**Directions**
Rewrite the listing from the line with "The image size is (1340, 600)." up to and including the line with "point(296,93)" as a numbered list, omitting any blank lines. Leave the pictures out of your answer.

╭─ Input material

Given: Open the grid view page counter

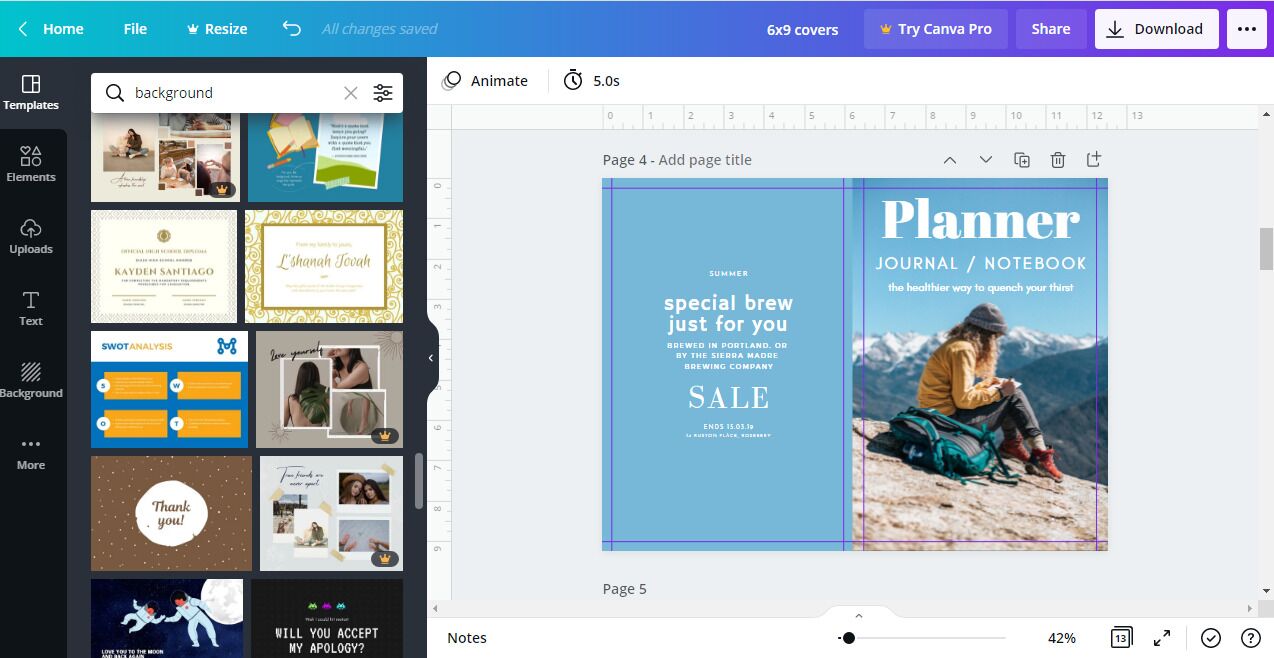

╰─
╭─ Input material

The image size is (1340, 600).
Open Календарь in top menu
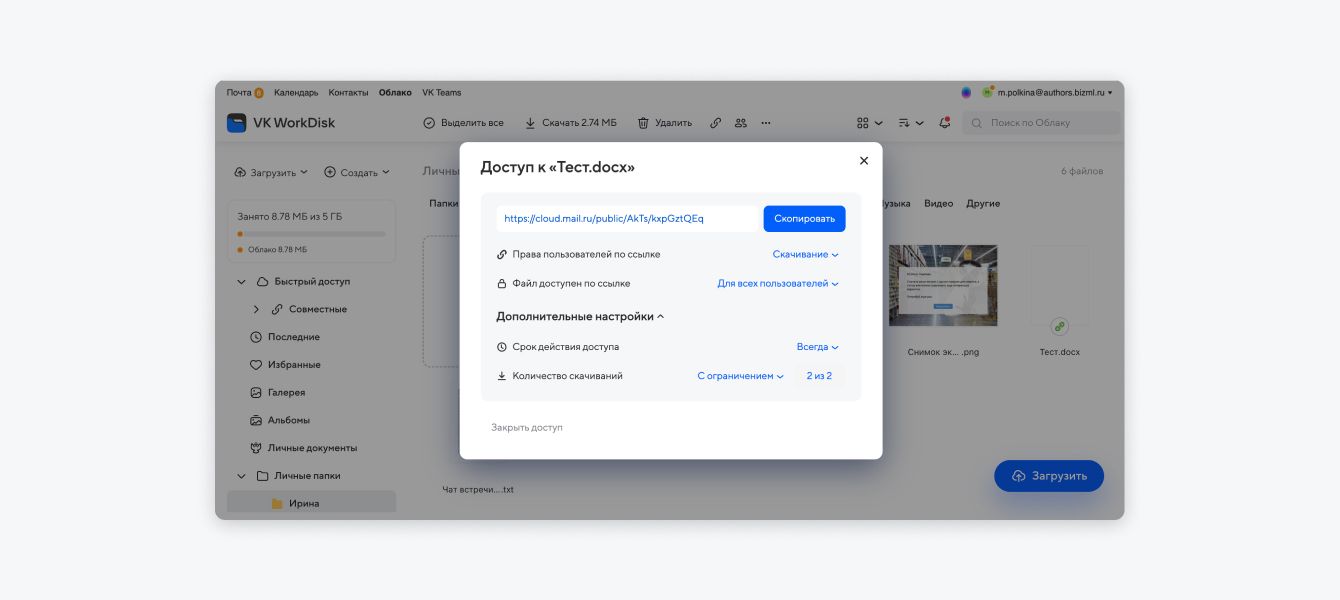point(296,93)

╰─
╭─ Input material

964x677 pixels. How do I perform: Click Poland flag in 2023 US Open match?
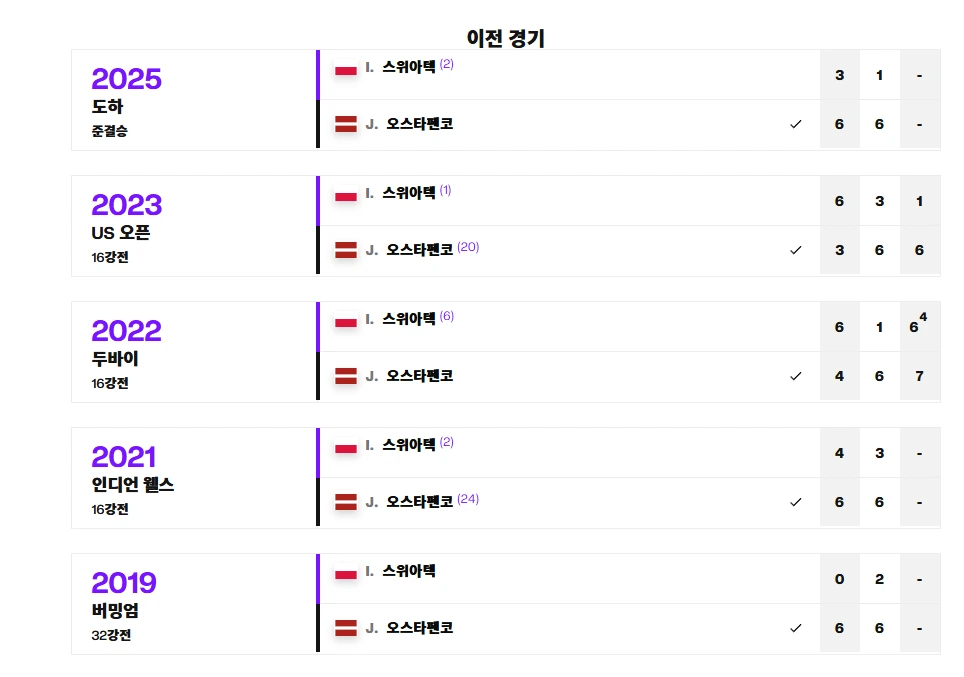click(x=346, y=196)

╰─

**Problem solution**
1. The image size is (1340, 600).
2. Open Календарь in top menu
3. point(296,93)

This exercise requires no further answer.